● What you will do
Will you write out all the entries below exactly?
START Entries supplied
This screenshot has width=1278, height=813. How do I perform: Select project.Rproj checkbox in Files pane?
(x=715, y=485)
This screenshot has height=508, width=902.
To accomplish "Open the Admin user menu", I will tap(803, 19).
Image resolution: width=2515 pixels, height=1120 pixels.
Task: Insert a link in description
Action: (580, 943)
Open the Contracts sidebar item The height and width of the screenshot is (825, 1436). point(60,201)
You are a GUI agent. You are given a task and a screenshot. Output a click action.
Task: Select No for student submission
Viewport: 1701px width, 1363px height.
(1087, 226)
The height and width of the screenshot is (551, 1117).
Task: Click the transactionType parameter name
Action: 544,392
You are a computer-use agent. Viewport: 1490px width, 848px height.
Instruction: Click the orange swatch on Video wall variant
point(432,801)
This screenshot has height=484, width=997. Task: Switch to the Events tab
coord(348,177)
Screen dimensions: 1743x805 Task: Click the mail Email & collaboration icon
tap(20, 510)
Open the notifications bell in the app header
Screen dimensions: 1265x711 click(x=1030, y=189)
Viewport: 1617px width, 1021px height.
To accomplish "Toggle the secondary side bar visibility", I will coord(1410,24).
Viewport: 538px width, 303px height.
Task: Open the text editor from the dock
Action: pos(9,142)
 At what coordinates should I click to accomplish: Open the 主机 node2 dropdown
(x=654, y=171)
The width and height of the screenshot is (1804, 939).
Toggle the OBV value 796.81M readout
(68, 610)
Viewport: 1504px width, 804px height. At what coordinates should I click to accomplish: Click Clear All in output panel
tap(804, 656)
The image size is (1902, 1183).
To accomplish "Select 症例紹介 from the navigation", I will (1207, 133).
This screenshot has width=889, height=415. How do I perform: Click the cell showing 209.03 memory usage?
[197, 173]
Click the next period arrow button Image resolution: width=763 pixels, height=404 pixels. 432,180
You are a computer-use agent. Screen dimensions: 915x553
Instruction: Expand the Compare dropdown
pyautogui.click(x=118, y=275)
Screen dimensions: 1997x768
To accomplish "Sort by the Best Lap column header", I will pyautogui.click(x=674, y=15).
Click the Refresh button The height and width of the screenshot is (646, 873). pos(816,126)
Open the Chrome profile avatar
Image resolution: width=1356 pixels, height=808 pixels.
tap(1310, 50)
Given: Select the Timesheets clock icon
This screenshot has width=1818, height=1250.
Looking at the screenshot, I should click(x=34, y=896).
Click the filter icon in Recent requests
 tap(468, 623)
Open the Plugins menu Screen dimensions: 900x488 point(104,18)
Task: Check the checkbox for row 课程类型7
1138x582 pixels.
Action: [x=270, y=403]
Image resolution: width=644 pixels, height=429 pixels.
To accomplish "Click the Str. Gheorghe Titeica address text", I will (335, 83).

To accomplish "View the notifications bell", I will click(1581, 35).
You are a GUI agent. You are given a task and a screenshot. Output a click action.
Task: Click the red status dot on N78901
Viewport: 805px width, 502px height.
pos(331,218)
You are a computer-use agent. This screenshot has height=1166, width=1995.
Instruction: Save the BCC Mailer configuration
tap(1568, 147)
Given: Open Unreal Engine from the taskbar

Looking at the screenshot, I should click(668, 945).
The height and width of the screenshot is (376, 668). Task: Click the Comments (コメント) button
END Entries supplied
● Problem solution
This screenshot has width=1278, height=813. How do I perform: Select project.Rproj checkbox in Files pane?
(x=715, y=485)
This screenshot has height=508, width=902.
To accomplish "Open the Admin user menu", I will tap(803, 19).
Image resolution: width=2515 pixels, height=1120 pixels.
Task: Insert a link in description
Action: (580, 943)
Open the Contracts sidebar item The height and width of the screenshot is (825, 1436). point(60,201)
You are a GUI agent. You are given a task and a screenshot. Output a click action.
Task: Select No for student submission
Viewport: 1701px width, 1363px height.
(1087, 226)
The height and width of the screenshot is (551, 1117).
Task: Click the transactionType parameter name
Action: 544,392
You are a computer-use agent. Viewport: 1490px width, 848px height.
Instruction: Click the orange swatch on Video wall variant
point(432,801)
This screenshot has height=484, width=997. Task: Switch to the Events tab
coord(348,177)
Screen dimensions: 1743x805 Task: Click the mail Email & collaboration icon
tap(20, 510)
Open the notifications bell in the app header
Screen dimensions: 1265x711 click(x=1030, y=189)
Viewport: 1617px width, 1021px height.
To accomplish "Toggle the secondary side bar visibility", I will coord(1410,24).
Viewport: 538px width, 303px height.
Task: Open the text editor from the dock
Action: pos(9,142)
 At what coordinates should I click to accomplish: Open the 主机 node2 dropdown
(x=654, y=171)
The width and height of the screenshot is (1804, 939).
Toggle the OBV value 796.81M readout
(68, 610)
Viewport: 1504px width, 804px height. At what coordinates should I click to accomplish: Click Clear All in output panel
tap(804, 656)
The image size is (1902, 1183).
To accomplish "Select 症例紹介 from the navigation", I will (1207, 133).
This screenshot has width=889, height=415. How do I perform: Click the cell showing 209.03 memory usage?
[197, 173]
Click the next period arrow button Image resolution: width=763 pixels, height=404 pixels. 432,180
You are a computer-use agent. Screen dimensions: 915x553
Instruction: Expand the Compare dropdown
pyautogui.click(x=118, y=275)
Screen dimensions: 1997x768
To accomplish "Sort by the Best Lap column header", I will pyautogui.click(x=674, y=15).
Click the Refresh button The height and width of the screenshot is (646, 873). pos(816,126)
Open the Chrome profile avatar
Image resolution: width=1356 pixels, height=808 pixels.
tap(1310, 50)
Given: Select the Timesheets clock icon
This screenshot has width=1818, height=1250.
Looking at the screenshot, I should click(x=34, y=896).
Click the filter icon in Recent requests
 tap(468, 623)
Open the Plugins menu Screen dimensions: 900x488 point(104,18)
Task: Check the checkbox for row 课程类型7
1138x582 pixels.
Action: [x=270, y=403]
Image resolution: width=644 pixels, height=429 pixels.
To accomplish "Click the Str. Gheorghe Titeica address text", I will (335, 83).

To accomplish "View the notifications bell", I will click(1581, 35).
You are a GUI agent. You are given a task and a screenshot. Output a click action.
Task: Click the red status dot on N78901
Viewport: 805px width, 502px height.
pos(331,218)
You are a computer-use agent. This screenshot has height=1166, width=1995.
Instruction: Save the BCC Mailer configuration
tap(1568, 147)
Given: Open Unreal Engine from the taskbar

Looking at the screenshot, I should click(668, 945).
The height and width of the screenshot is (376, 668). Task: Click the Comments (コメント) button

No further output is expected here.